Hood nickte und sah sich in dem Raum um. »Gibt's hier vielleicht so was wie 'ne Heizung, Mrs. Coghill?«
»Ich kann Ihnen einen Heizlüfter aus dem Haus holen.«
»Zeigen Sie mir bloß, wo das Ding ist«, sagte Hood. »Ich hol es dann schon selbst.«
»Ich könnte mir vorstellen, dass Sie gegen eine Tasse Tee jetzt nichts mehr einzuwenden hätten«, sagte Mrs. Coghill, die offenbar über die Gesellschaft der beiden erfreut war.
Siobhan Clarke hatte die Habseligkeiten des »Supertramps« vor sich auf dem Schreibtisch ausgebreitet: den Inhalt seiner Plastiktüte, sein Bausparkassenbuch, die Aktentasche (die ihr letzter Besitzer nur widerstrebend herausgerückt hatte) und die Fotografien. Außerdem lagen dort noch ein paar Briefe Geistesgestörter und schriftliche Mitteilungen über Anrufe, die sie erhalten hatten, darunter drei von Gerald Sithing.
Den Namen »Supertramp« hatte eines der Boulevardblätter kreiert. Inzwischen hatten die Revolverblätter aber auch die Sex-auf-den-Kirchenstufen-Geschichte ausgegraben und sogar ein Archivfoto von Dezzi aufgegabelt. Siobhan wusste, dass die Geier schon unterwegs waren, um Dezzi weitere schmierige Details zu entlocken. Möglich, dass Dezzi ihnen sogar von der Aktentasche erzählen würde. Scheckbuchjournalismus im strikten Sinne kam in diesem Fall allerdings nicht in Frage – nicht solange Dezzi kein eigenes Konto hatte. Also blieb wahrscheinlich nur eine Alternative: Bargeldjournalismus. Möglicherweise hatten die Reporter auch schon mit Rachel Drew gesprochen. Auch sie würde einen Scheck gewiss nicht ablehnen. Noch ein paar Schmankerl für die verehrte Leserschaft und Futter für die Durchgeknallten und die Geldgeilen.

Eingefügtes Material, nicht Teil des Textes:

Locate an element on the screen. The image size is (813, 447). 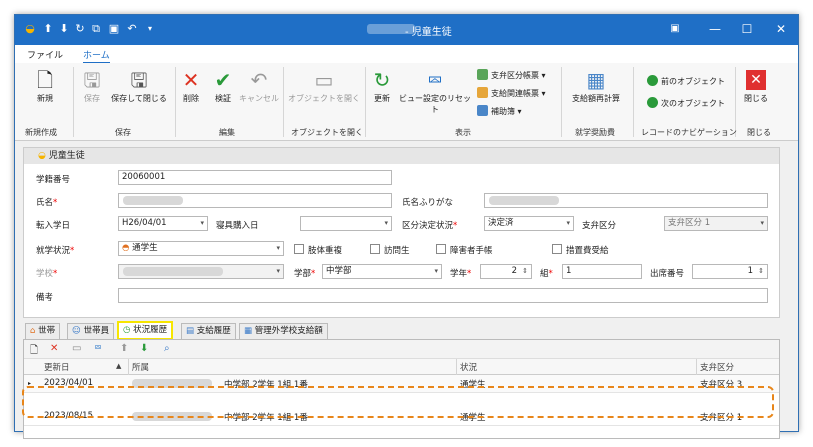
class-field: 1 is located at coordinates (602, 272).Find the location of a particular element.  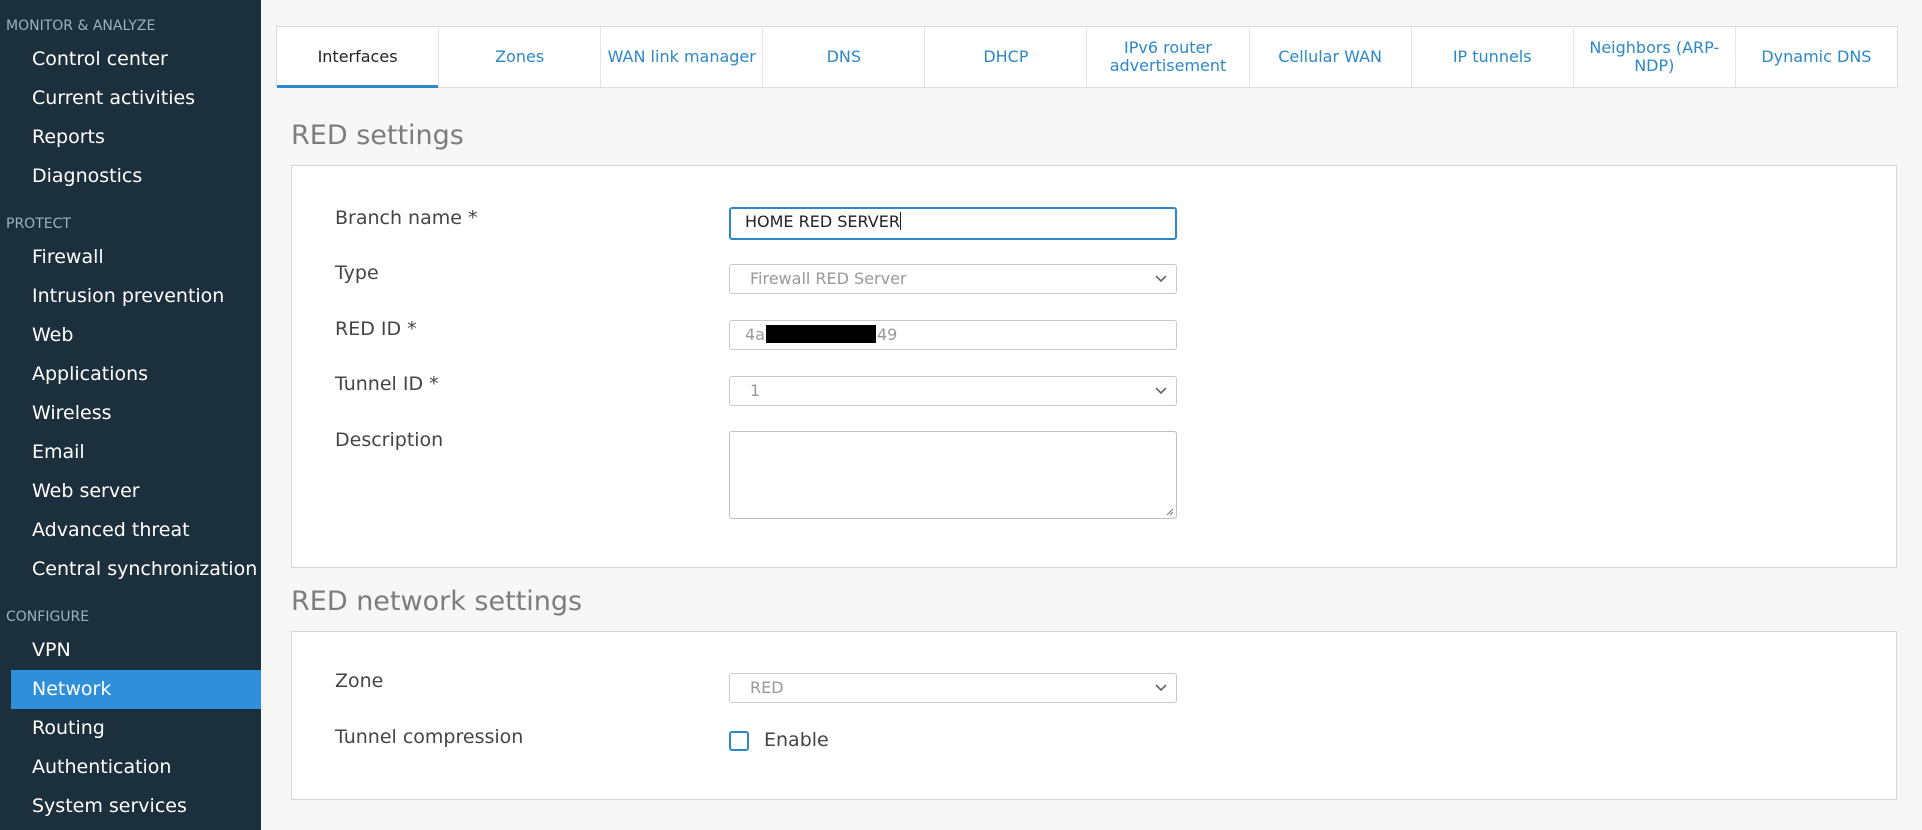

redaction-bar is located at coordinates (820, 334).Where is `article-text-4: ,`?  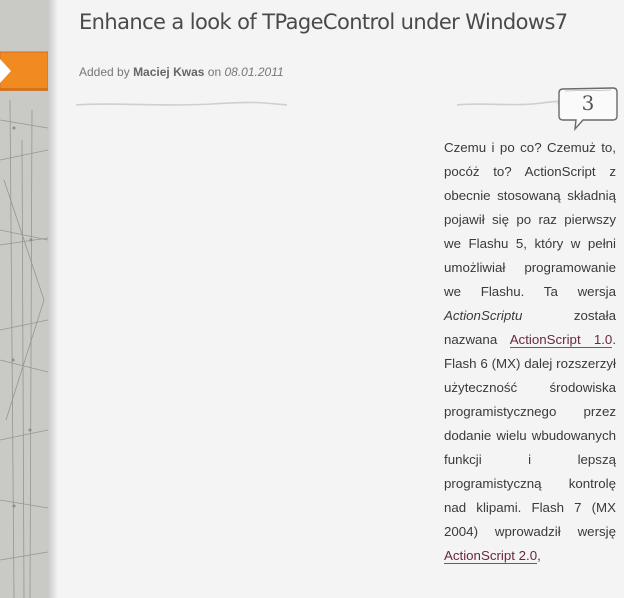 article-text-4: , is located at coordinates (539, 556).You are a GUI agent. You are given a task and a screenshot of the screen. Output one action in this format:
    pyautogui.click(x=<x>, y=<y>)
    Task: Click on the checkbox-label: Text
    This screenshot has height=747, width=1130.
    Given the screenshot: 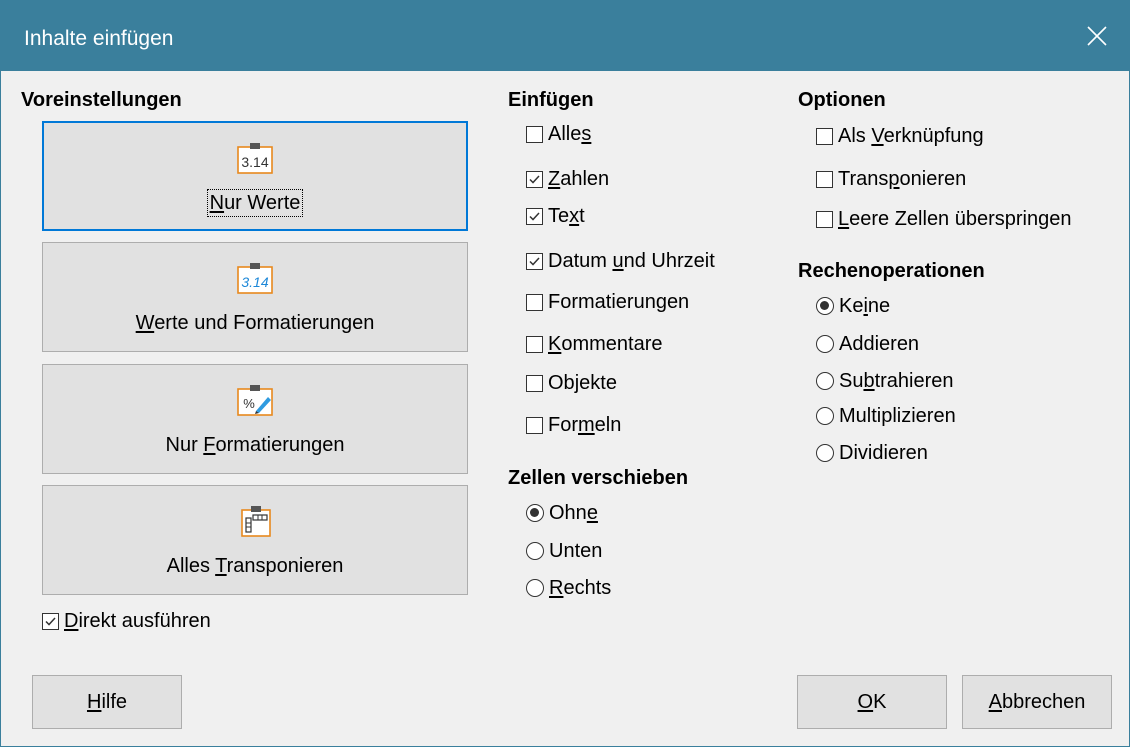 What is the action you would take?
    pyautogui.click(x=566, y=216)
    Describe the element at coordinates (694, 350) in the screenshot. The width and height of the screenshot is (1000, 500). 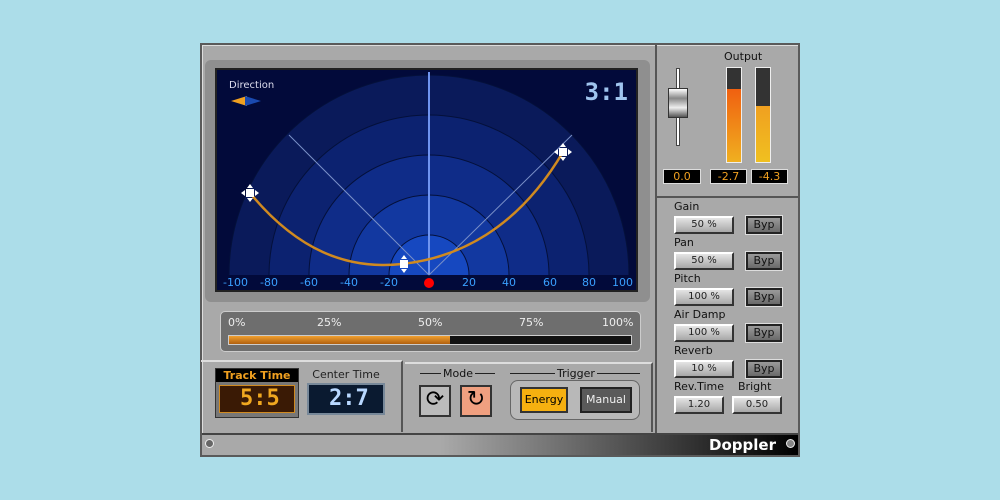
I see `param-label: Reverb` at that location.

So lange die Medien über den Fall berichteten, musste sie jedenfalls mit immer neuen Briefen und Anrufen rechnen.
Sie erhob sich von ihrem Schreibtisch und streckte sich, bis ihre Wirbel knackten. Es war schon nach sechs, und die Kollegen waren längst nach Hause gegangen. Man hatte sie in ein anderes Zimmer verfrachtet – der Grieve-Mord hatte natürlich Priorität –, und ihr Schreibtisch stand jetzt in einem langen schmalen Schlauch in der hintersten Ecke. Das nächste Fenster war etliche Meter entfernt. Dabei konnte sie noch von Glück sagen: Hood und Wylie hatte es noch schlimmer erwischt. Die Bude, in der sie augenblicklich hausten, hatte nämlich nicht einmal ein Fenster. Erst vor ein paar Stunden hatte der Hauptkommissar mit ihr gesprochen. Das Ergebnis: Ihr blieben nur noch wenige Tage Zeit. Sollte es ihr bis dahin nicht gelingen, den Supertramp zu identifizieren, dann war Schluss. Unter diesen Umständen würde die öffentliche Hand das Geld einschieben und Mackies Selbstmord mitsamt der ganzen Vorgeschichte blieb ungeklärt.